Erdoğan'ın pek çok açıdan demokrasiyi geliştirdiğini söyleyen Rahcman, azınlıkların, özellikle de Kürtler'in haklarının genişletildiğini, üst düzey generallerin darbe iddiaları nedeniyle gözaltına alındığını vurguluyor. Ordunun da asık bir yüzle olsa da, seçilmiş hükümete itaat ediyor gibi göründüğünü belirtiyor.
'Gazeteciler korku ikliminde'
Ancak Rachman, darbe iddiaları nedeniyle muhtemelen masum olan çok sayıda kişinin de gözaltına alındığını söylüyor ve şöyle devam ediyor;
"Bu kişiler şimdi yargılanmayı ve hatta kendilerine herhangi bir suç yöneltilmesini beklerken hapiste çürüyor. Tutuklananlar sadece askerler de değil. Uluslararası Basın Enstitüsü'ne göre Türkiye'de Çin'den daha fazla sayıda gazeteci hapiste. Geçtiğimiz günlerde İstanbul'da hapisteki arkadaşlarına destek olmak için yürüyen gazetecileri izledim. Bu Pekin'de hoş görülecek bir şey değil ama konuştuğum Türk gazeteciler, bir korku ikliminde çalıştıklarını söylediler"

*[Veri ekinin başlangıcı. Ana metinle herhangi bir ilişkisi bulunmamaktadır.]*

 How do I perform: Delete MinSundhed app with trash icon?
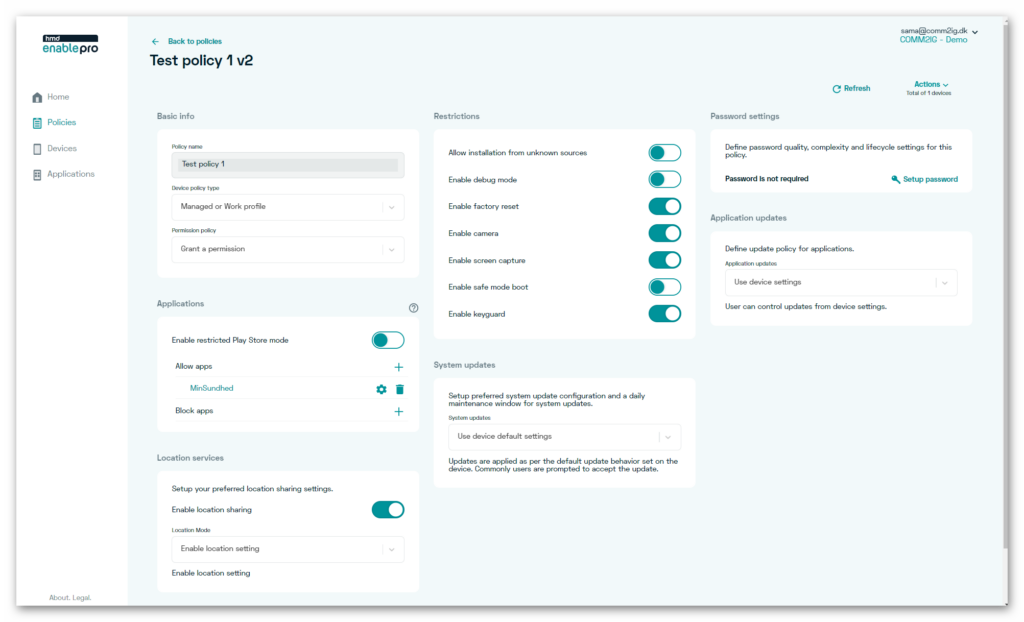tap(400, 389)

Türkiye'nin bölgesindeki rolünün hep olumlu olmadığı görüşünü savunan Rachman, Erdoğan'ın kendine güveni arttıkça daha çatışmacı bir görüntü sergilediğini söylüyor.
Rahcman, işler çok kötü giderse, Türkiye'nin bu yıl sona ermeden kendisini üç farklı çatışmanın içinde bulabileceğini belirtiyor. Yazar bu çatışmaları Kıbrıs, İsrail ve PKK olarak sıralıyor.

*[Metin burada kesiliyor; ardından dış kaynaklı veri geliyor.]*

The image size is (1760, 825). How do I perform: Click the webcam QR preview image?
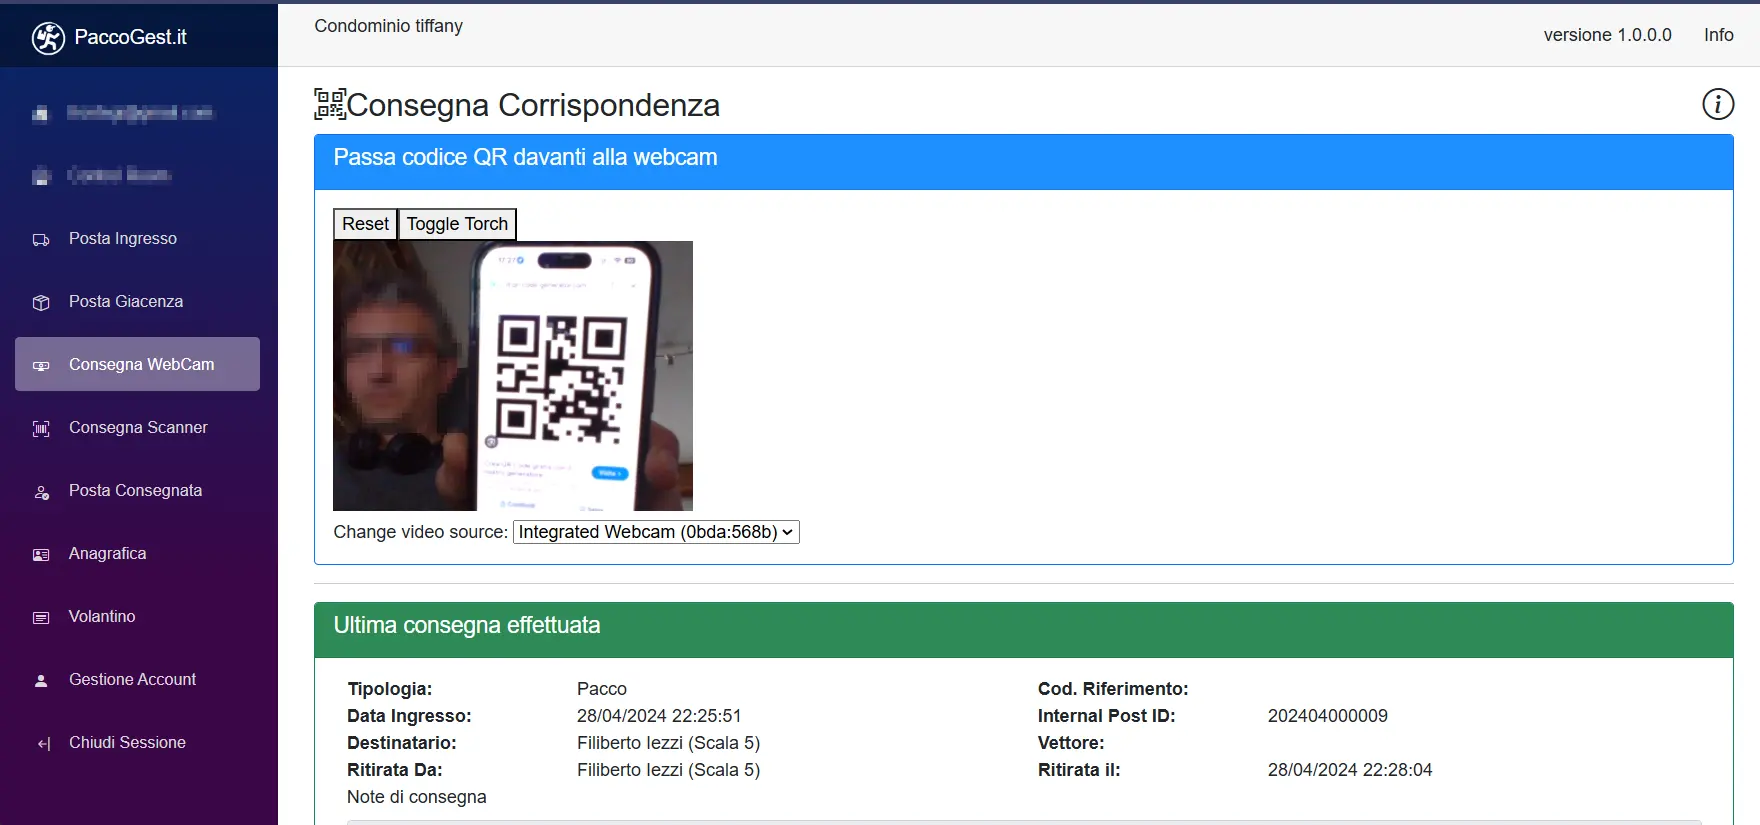coord(512,376)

Gideon Rachman, Erdoğan'ın son Orta Doğu gezisindeki tavrını da şöyle eleştiriyor;
"Erdoğan Kahire'de Türkiye'nin laik modelinin Mısır'a örnek olabileceğini söyledi. Ancak Libya'daki konuşmasında Arap sokağının komplocu içgüdülerine seslendi. Libya devrimini alkışlarken, İngiltere ve Fransa'nın ticari nedenlerle müdahale ettiğini belirtti. Bu baş döndürücü bir ikiyüzlülük. Erdoğan bir yıldan kısa bir süre önce Muammer Kaddafi'den insan hakları ödülü aldı. Ayrıca kısmen, Türk ticari çıkarlarını korumak için, başta Nato müdahalesine karşı çıktı."
Erdoğan- Da Silva benzetmesi
Rachman yine de Erdoğan'ın hala çok olumlu bir miras bırakabileceğini ve işler iyi giderse eski Brezilya Cumhurbaşkanı Lula Da Silva'nın Türkiye'deki benzeri olabileceğini belirtiyor. İki liderin yaşam öyküsü ve başarıları arasında benzerlikler bulunduğunu söyleyen Rachman yazısına şöyle son veriyor;
"Ama önemli farklar da var. Lula da Silva hep Brezilya'nın komşularına güven veren bir dış politika izledi. Brezilya lideri, anayasayı değiştirip görev süresini uzatmanın cazibesine kapılmadan, iktidardaki on yılı dolmadan kenara çekildi. Nelson Mandela gibi ne zaman gideceğini bildi. Maalesef Erdoğan'ın aynı şekilde kendini tutacağını ve alçakgönüllü olacağını gösteren çok az işaret var"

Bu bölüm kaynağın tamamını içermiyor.